The Pittsburgh Steelers find that their 2017 season ended a bit prematurely, and are undergoing the exit meeting process a couple weeks sooner than they would have liked. Nevertheless, what must be done must be done, and we are now at the time of the year where we close the book on one season and look ahead to the next.
While we might not know all the details about what goes on between Head Coach Mike Tomlin and his players during these exit meetings, we do know how we would conduct those meetings if they were let up to us. So here are the Depot’s exit meetings for the Steelers’ roster following the 2016 season.
Player: J.J. Wilcox
Position: Safety
Experience: 5 Years
J.J. Wilcox is on the team for now, but one wonders if that might change after the draft. General Manager Kevin Colbert hinted during his appearance at the Annual League Meeting that certain draft selections might provide them with the opportunity to make ‘terminations’ that would provide some cap relief, and the backup safety making over $3 million in base salary would be the most logical candidate.
That, or he could end up starting. Who knows at this point. I would doubt it, but it seems in the realm of possibility. The Steelers paid Morgan Burnett starter money, but he could end up as a nickel player. Or Sean Davis could end up as a nickel player. Not that I would anticipate that.
The team traded for Wilcox and his two-year, roughly $6 million deal from the Tampa Bay Buccaneers by trading their fourth-round pick while getting the Buccaneers’ fifth-round pick back. This was in late August, and in his defense, he had little opportunity to learn the defense before he was thrown into the fire.
And he was thrown in. With starter Mike Mitchell coming back from an injury, he rotated at the free safety position, but he gave himself a concussion at the end of the game. He missed the next game, but then rotated again in Week Three and started in Week Four.
While he may have recorded an interception during his roughly 100 snaps of playing time on defense, however, he suffered similar issues to the other safeties, including taking poor angles and missing tackles or just generally struggling in coverage.
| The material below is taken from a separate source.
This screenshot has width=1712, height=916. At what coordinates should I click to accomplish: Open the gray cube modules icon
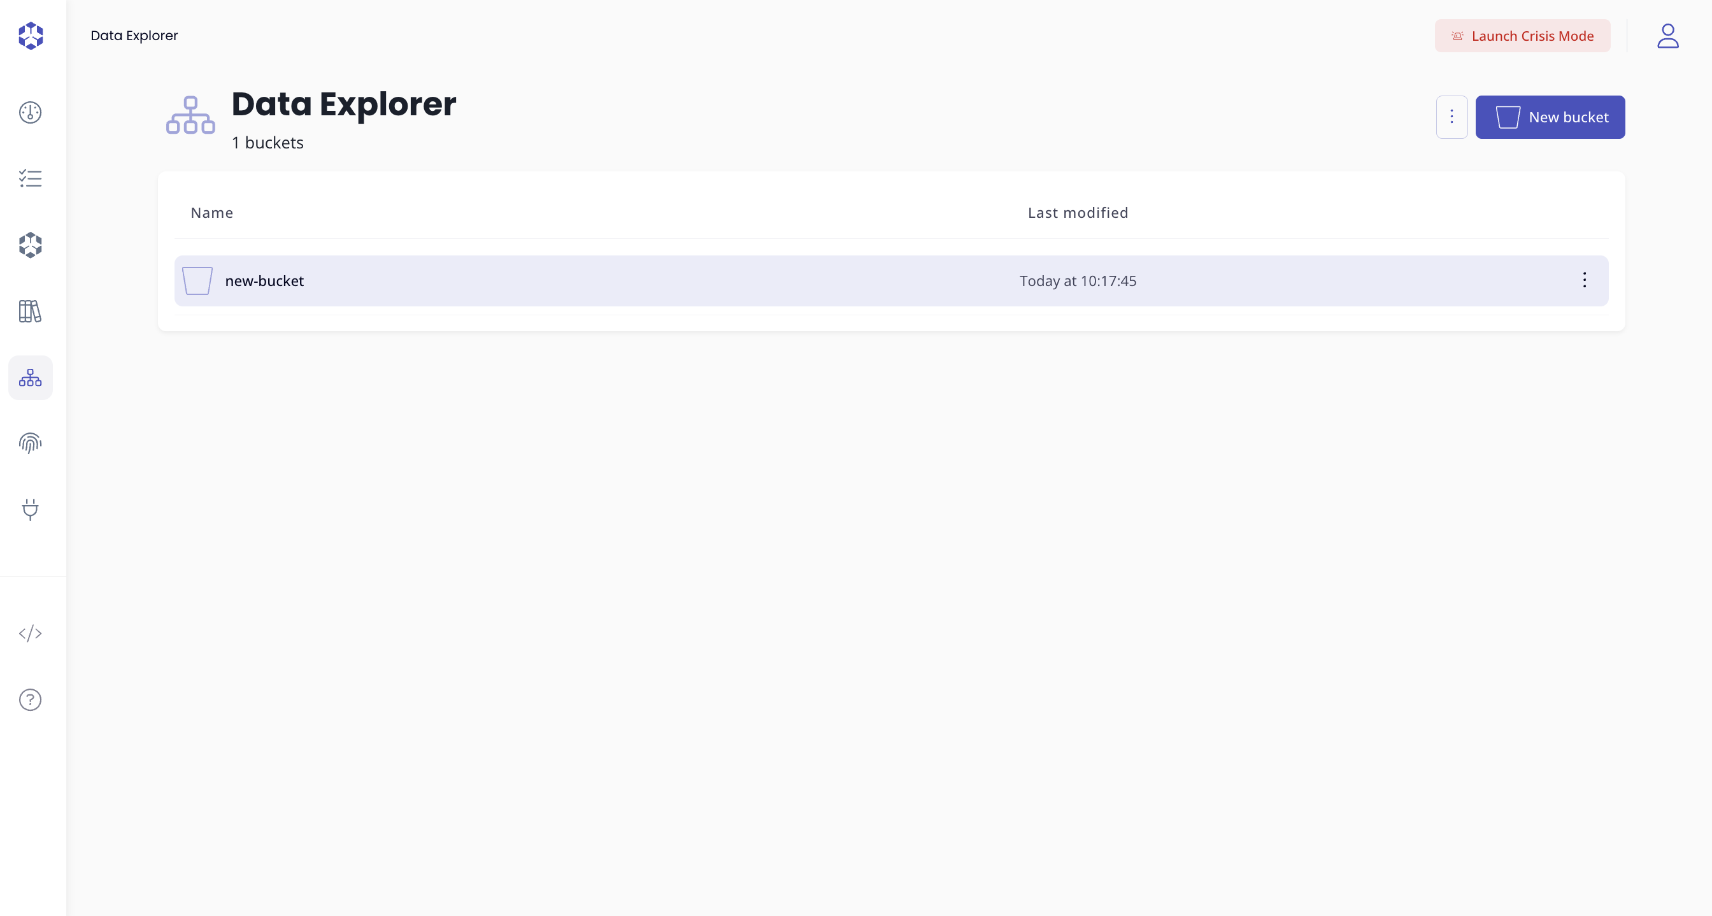tap(31, 245)
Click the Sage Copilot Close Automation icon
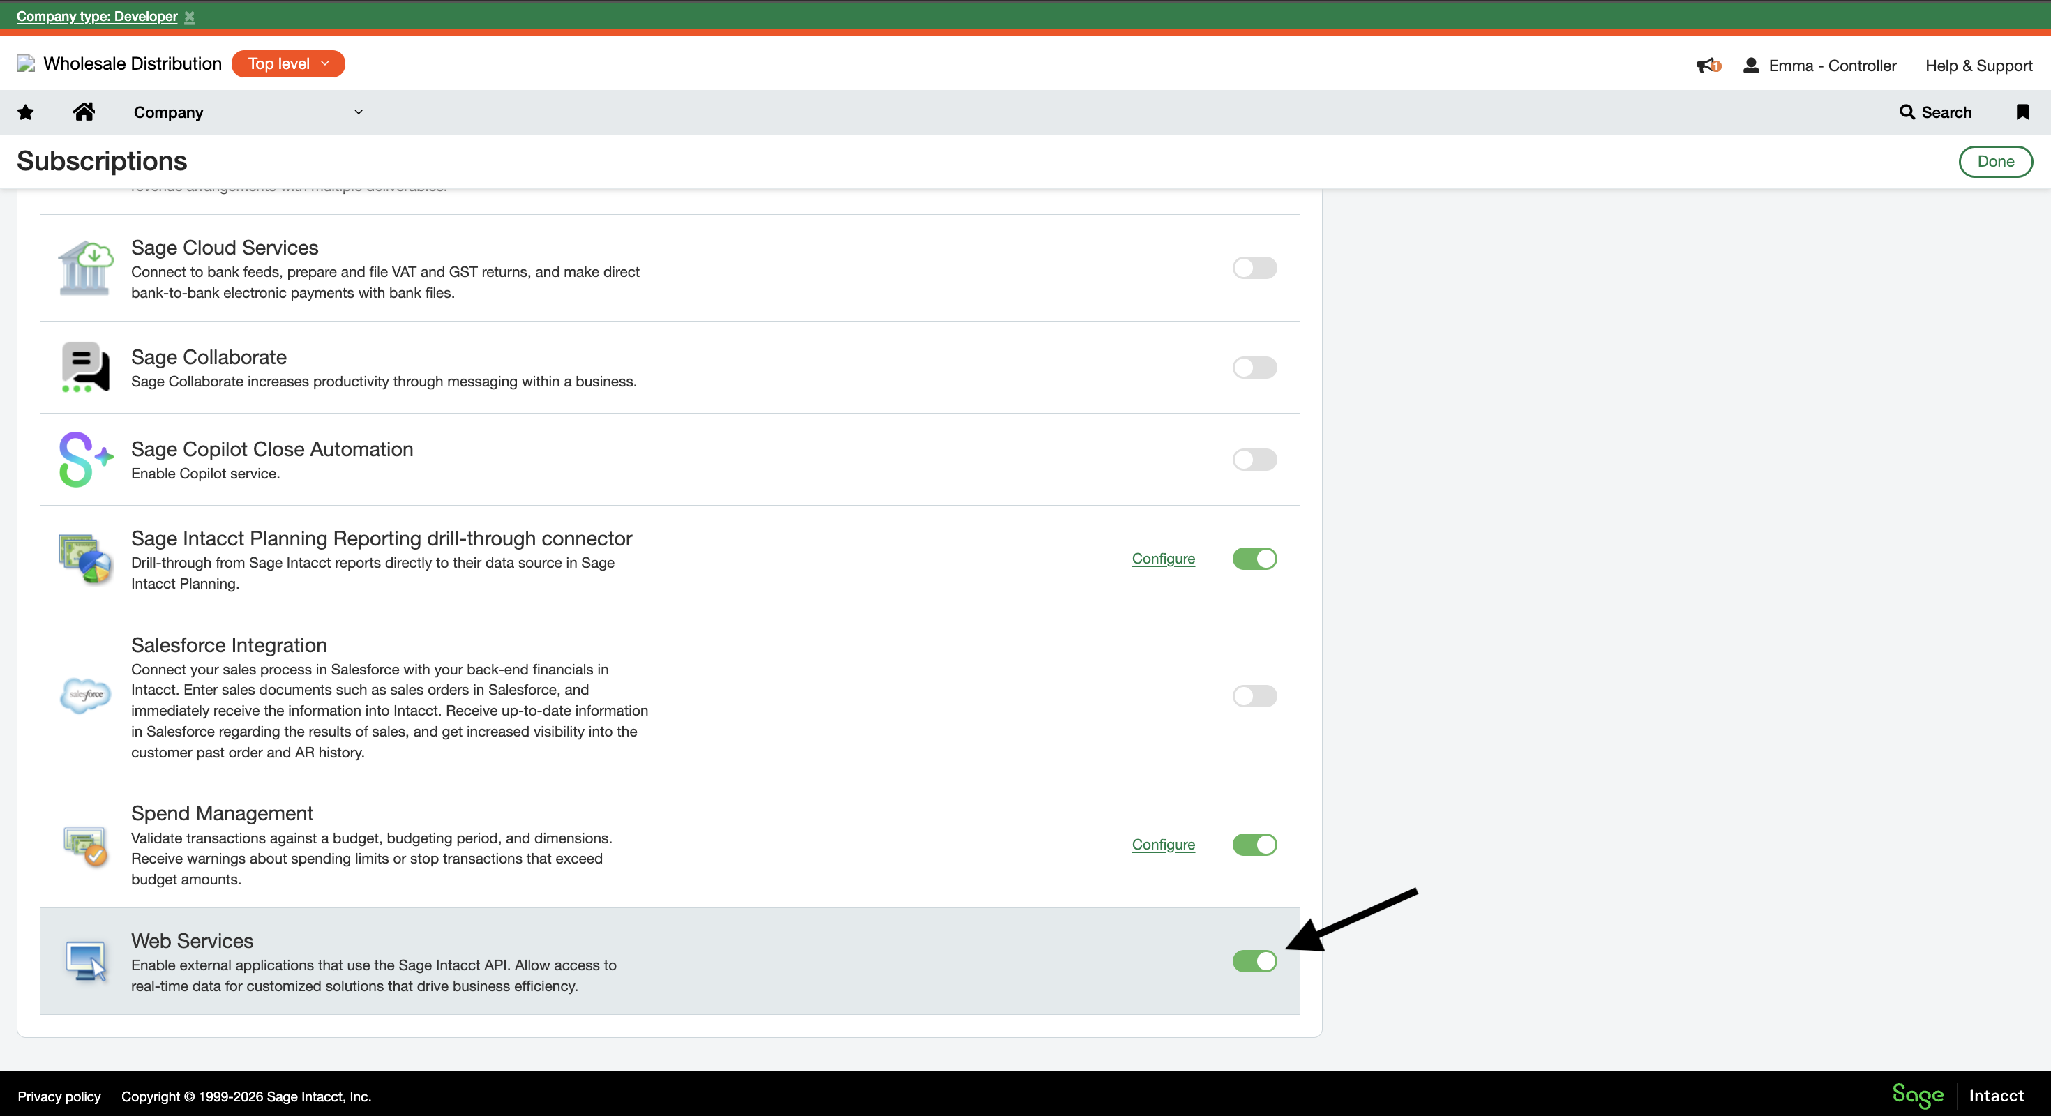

He initially seemed to take the backup safety role over from Robert Golden, but Golden was reinserted into that spot after the first month of the season and even started two games later on in the year when Mitchell was out.
Wilcox was then reduced to special teams play, but a rash of penalties—including three in a two-game span—resulted in him being a healthy scratch toward the end of the season.
The Steelers are banking on the fact that the lack of an offseason contributed to his performance, while ignoring the fact that he was benched in Dallas and not re-signed by them, only to be traded away by the team that did sign him.